Would everyone please hand in their snares...

I found this story in the WCN's newsletter and thought it really interesting and encouraging. It is putting into practice some of what we have been discussing as far as conservationists working with people to help the wildlife, and this one is a success! It was written by Dr. Colleen Begg who works with the Niassa Lion Project.

"In the Niassa National Reserve in Mozambique, lions fall prey to snares set for bushmeat. This year we decided to develop a community anti- poaching team and have the community choose scouts. At the scouts’ passing out (graduation) parade, we invited all the Chiefs who nominated scouts to be present. One of the Chiefs said he hoped the team caught lots of poachers, and that he was fully behind conservation.
The scouts went on their first patrol, found some freshly set wire snares, set up an ambush and caught three people - one of whom was this same Chief! He cursed them, and said their families would die if they arrested him. If the community turned against the scouts, it could destroy all our efforts. We needed to show we were serious and support the scouts, but not let the Chief lose face and support in the village.
Francine constantly told us to 'own the process, not the solution.' For my husband Keith and me this is very difficult as we like to 
control situations, find
 solutions and
 move on, but
 this time we needed to do 
things differently. We needed the community to be firmly behind any decision made, and for that to happen they needed to come up with the solution.
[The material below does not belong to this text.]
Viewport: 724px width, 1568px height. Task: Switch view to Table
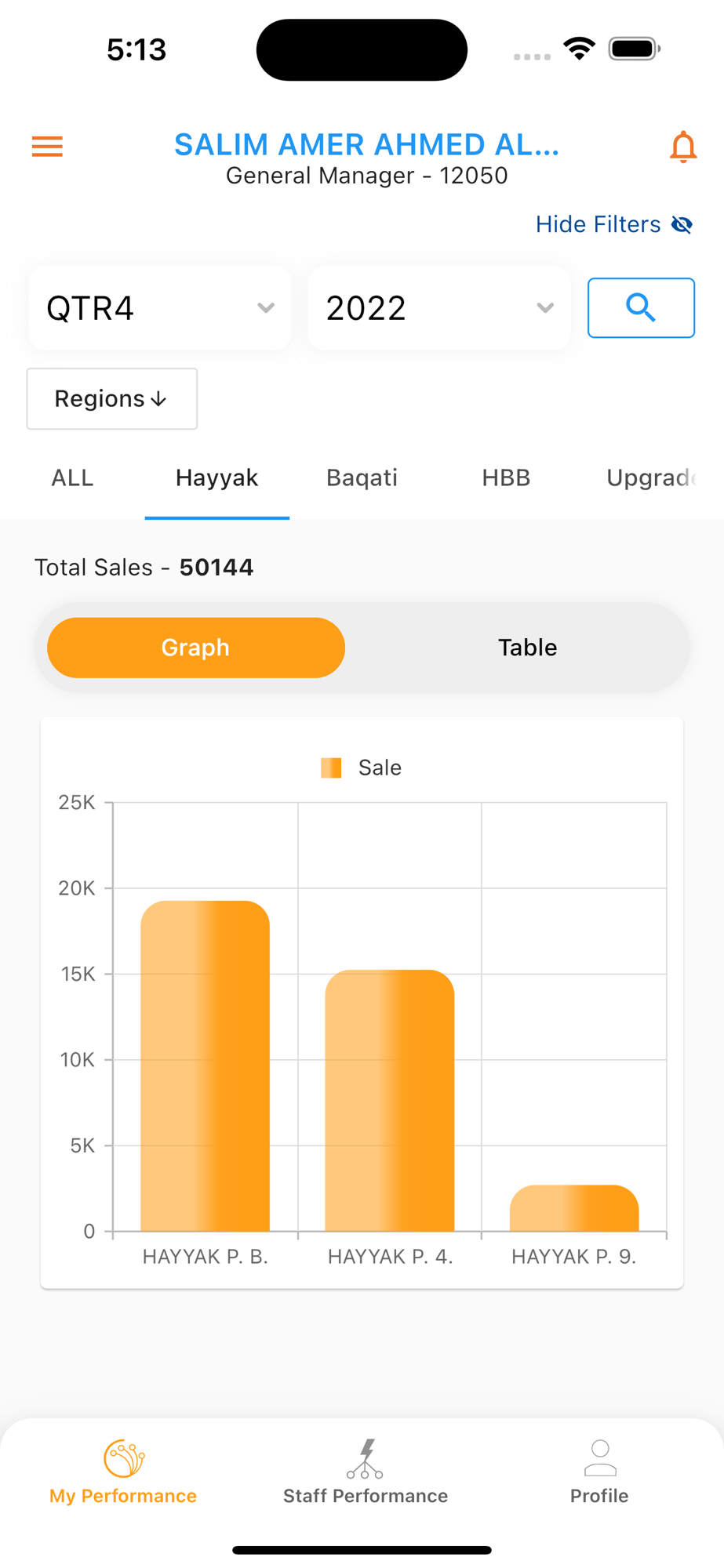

The community was very emotional and angry, but no one knew what to do. We called a meeting of all the leaders and hunters. We explained what had happened and asked them what we should do. There was an uncomfortable silence that went on for ages. Sitting there on the sand outside a hut in the village, all I could hear in my head was Francine’s voice saying, 'Don’t provide the solution; be patient and let them come up with it.'
Eventually, one of the other Chiefs said, 'I think we should have some time when people hand in snares while the community gets used to the idea of the scouts.'
Perfect, an amnesty! He didn’t call it that, but it was a great solution. A few days later, the Chief handed in four snares, and others handed in ten more. Fourteen snares handed in voluntarily, which has never happened before in Niassa."